[Stored data]
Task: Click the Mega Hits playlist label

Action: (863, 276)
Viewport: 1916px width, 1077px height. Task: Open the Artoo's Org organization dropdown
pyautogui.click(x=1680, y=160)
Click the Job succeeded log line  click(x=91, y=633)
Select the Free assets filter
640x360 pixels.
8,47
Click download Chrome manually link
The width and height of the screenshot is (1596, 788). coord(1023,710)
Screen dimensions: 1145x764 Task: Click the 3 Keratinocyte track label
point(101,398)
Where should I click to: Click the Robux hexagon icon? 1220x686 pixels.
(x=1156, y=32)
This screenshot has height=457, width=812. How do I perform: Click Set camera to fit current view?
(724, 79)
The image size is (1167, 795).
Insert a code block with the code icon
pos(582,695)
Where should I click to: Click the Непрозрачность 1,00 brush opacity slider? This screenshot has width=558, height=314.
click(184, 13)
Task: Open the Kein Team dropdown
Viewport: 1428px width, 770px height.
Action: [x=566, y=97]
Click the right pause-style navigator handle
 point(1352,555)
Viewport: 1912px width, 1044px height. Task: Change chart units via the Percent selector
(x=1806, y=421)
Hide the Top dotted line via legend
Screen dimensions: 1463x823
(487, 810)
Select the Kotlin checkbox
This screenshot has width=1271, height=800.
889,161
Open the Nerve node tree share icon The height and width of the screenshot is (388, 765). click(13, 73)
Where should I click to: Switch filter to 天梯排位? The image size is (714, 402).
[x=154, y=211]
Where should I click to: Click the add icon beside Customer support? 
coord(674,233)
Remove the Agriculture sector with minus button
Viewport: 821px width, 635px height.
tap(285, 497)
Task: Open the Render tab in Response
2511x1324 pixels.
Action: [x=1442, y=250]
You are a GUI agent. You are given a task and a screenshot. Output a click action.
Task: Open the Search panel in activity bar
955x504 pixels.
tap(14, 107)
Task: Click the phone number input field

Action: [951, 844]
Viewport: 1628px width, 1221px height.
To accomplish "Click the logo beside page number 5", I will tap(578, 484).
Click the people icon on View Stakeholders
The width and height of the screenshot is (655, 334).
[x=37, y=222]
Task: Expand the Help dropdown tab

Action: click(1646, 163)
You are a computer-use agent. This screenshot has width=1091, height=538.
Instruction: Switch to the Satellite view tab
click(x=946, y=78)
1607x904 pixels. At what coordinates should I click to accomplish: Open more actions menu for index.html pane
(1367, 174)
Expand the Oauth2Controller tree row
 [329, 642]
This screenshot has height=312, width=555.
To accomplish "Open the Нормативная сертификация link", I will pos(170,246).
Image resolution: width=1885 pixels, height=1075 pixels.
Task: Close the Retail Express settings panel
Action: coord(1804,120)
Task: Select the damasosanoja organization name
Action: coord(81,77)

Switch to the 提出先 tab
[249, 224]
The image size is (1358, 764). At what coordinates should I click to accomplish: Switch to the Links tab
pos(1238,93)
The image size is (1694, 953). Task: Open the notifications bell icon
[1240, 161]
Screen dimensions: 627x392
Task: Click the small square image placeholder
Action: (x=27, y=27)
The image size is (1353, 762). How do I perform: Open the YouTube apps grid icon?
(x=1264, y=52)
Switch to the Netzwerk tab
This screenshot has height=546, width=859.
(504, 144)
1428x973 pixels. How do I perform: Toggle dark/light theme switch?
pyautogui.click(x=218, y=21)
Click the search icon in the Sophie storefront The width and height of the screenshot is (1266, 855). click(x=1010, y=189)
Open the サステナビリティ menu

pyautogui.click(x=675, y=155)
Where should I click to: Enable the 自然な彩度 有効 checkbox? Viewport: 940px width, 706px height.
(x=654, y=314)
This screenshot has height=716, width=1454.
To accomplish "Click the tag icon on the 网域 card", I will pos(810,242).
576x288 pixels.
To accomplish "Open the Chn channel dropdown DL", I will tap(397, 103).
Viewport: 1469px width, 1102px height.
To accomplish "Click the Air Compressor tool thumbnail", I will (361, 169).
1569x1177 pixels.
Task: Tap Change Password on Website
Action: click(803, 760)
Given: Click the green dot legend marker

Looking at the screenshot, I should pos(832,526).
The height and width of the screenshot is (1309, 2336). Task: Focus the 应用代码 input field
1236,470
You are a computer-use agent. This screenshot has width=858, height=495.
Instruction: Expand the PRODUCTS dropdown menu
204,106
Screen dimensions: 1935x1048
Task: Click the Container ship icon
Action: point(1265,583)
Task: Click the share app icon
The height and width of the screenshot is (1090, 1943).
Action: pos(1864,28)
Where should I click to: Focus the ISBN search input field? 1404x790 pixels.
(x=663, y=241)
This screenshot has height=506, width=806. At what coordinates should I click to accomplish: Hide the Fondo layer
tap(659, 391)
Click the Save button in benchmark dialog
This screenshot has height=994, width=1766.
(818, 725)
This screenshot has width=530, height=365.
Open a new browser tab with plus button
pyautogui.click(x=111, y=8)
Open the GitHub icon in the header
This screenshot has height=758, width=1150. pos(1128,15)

Work to complete:
Output every entry exactly as it appears.

The answer:
Task: Click the Mega Hits playlist label

Action: (863, 276)
Viewport: 1916px width, 1077px height. Task: Open the Artoo's Org organization dropdown
pyautogui.click(x=1680, y=160)
Click the Job succeeded log line  click(x=91, y=633)
Select the Free assets filter
640x360 pixels.
8,47
Click download Chrome manually link
The width and height of the screenshot is (1596, 788). coord(1023,710)
Screen dimensions: 1145x764 Task: Click the 3 Keratinocyte track label
point(101,398)
Where should I click to: Click the Robux hexagon icon? 1220x686 pixels.
(x=1156, y=32)
This screenshot has height=457, width=812. How do I perform: Click Set camera to fit current view?
(724, 79)
The image size is (1167, 795).
Insert a code block with the code icon
pos(582,695)
Where should I click to: Click the Непрозрачность 1,00 brush opacity slider? This screenshot has width=558, height=314.
click(184, 13)
Task: Open the Kein Team dropdown
Viewport: 1428px width, 770px height.
Action: [x=566, y=97]
Click the right pause-style navigator handle
 point(1352,555)
Viewport: 1912px width, 1044px height. Task: Change chart units via the Percent selector
(x=1806, y=421)
Hide the Top dotted line via legend
Screen dimensions: 1463x823
(487, 810)
Select the Kotlin checkbox
This screenshot has width=1271, height=800.
889,161
Open the Nerve node tree share icon The height and width of the screenshot is (388, 765). click(13, 73)
Where should I click to: Switch filter to 天梯排位? The image size is (714, 402).
[x=154, y=211]
Where should I click to: Click the add icon beside Customer support? 
coord(674,233)
Remove the Agriculture sector with minus button
Viewport: 821px width, 635px height.
tap(285, 497)
Task: Open the Render tab in Response
2511x1324 pixels.
Action: [x=1442, y=250]
You are a GUI agent. You are given a task and a screenshot. Output a click action.
Task: Open the Search panel in activity bar
955x504 pixels.
tap(14, 107)
Task: Click the phone number input field

Action: [951, 844]
Viewport: 1628px width, 1221px height.
To accomplish "Click the logo beside page number 5", I will tap(578, 484).
Click the people icon on View Stakeholders
The width and height of the screenshot is (655, 334).
[x=37, y=222]
Task: Expand the Help dropdown tab

Action: click(1646, 163)
You are a computer-use agent. This screenshot has width=1091, height=538.
Instruction: Switch to the Satellite view tab
click(x=946, y=78)
1607x904 pixels. At what coordinates should I click to accomplish: Open more actions menu for index.html pane
(1367, 174)
Expand the Oauth2Controller tree row
 [329, 642]
This screenshot has height=312, width=555.
To accomplish "Open the Нормативная сертификация link", I will pos(170,246).
Image resolution: width=1885 pixels, height=1075 pixels.
Task: Close the Retail Express settings panel
Action: coord(1804,120)
Task: Select the damasosanoja organization name
Action: coord(81,77)

Switch to the 提出先 tab
[249, 224]
The image size is (1358, 764). At what coordinates should I click to accomplish: Switch to the Links tab
pos(1238,93)
The image size is (1694, 953). Task: Open the notifications bell icon
[1240, 161]
Screen dimensions: 627x392
Task: Click the small square image placeholder
Action: (x=27, y=27)
The image size is (1353, 762). How do I perform: Open the YouTube apps grid icon?
(x=1264, y=52)
Switch to the Netzwerk tab
This screenshot has height=546, width=859.
(504, 144)
1428x973 pixels. How do I perform: Toggle dark/light theme switch?
pyautogui.click(x=218, y=21)
Click the search icon in the Sophie storefront The width and height of the screenshot is (1266, 855). click(x=1010, y=189)
Open the サステナビリティ menu

pyautogui.click(x=675, y=155)
Where should I click to: Enable the 自然な彩度 有効 checkbox? Viewport: 940px width, 706px height.
(x=654, y=314)
This screenshot has height=716, width=1454.
To accomplish "Click the tag icon on the 网域 card", I will pos(810,242).
576x288 pixels.
To accomplish "Open the Chn channel dropdown DL", I will tap(397, 103).
Viewport: 1469px width, 1102px height.
To accomplish "Click the Air Compressor tool thumbnail", I will (361, 169).
1569x1177 pixels.
Task: Tap Change Password on Website
Action: click(803, 760)
Given: Click the green dot legend marker

Looking at the screenshot, I should pos(832,526).
The height and width of the screenshot is (1309, 2336). Task: Focus the 应用代码 input field
1236,470
You are a computer-use agent. This screenshot has width=858, height=495.
Instruction: Expand the PRODUCTS dropdown menu
204,106
Screen dimensions: 1935x1048
Task: Click the Container ship icon
Action: point(1265,583)
Task: Click the share app icon
The height and width of the screenshot is (1090, 1943).
Action: pos(1864,28)
Where should I click to: Focus the ISBN search input field? 1404x790 pixels.
(x=663, y=241)
This screenshot has height=506, width=806. At what coordinates should I click to accomplish: Hide the Fondo layer
tap(659, 391)
Click the Save button in benchmark dialog
This screenshot has height=994, width=1766.
(818, 725)
This screenshot has width=530, height=365.
Open a new browser tab with plus button
pyautogui.click(x=111, y=8)
Open the GitHub icon in the header
This screenshot has height=758, width=1150. pos(1128,15)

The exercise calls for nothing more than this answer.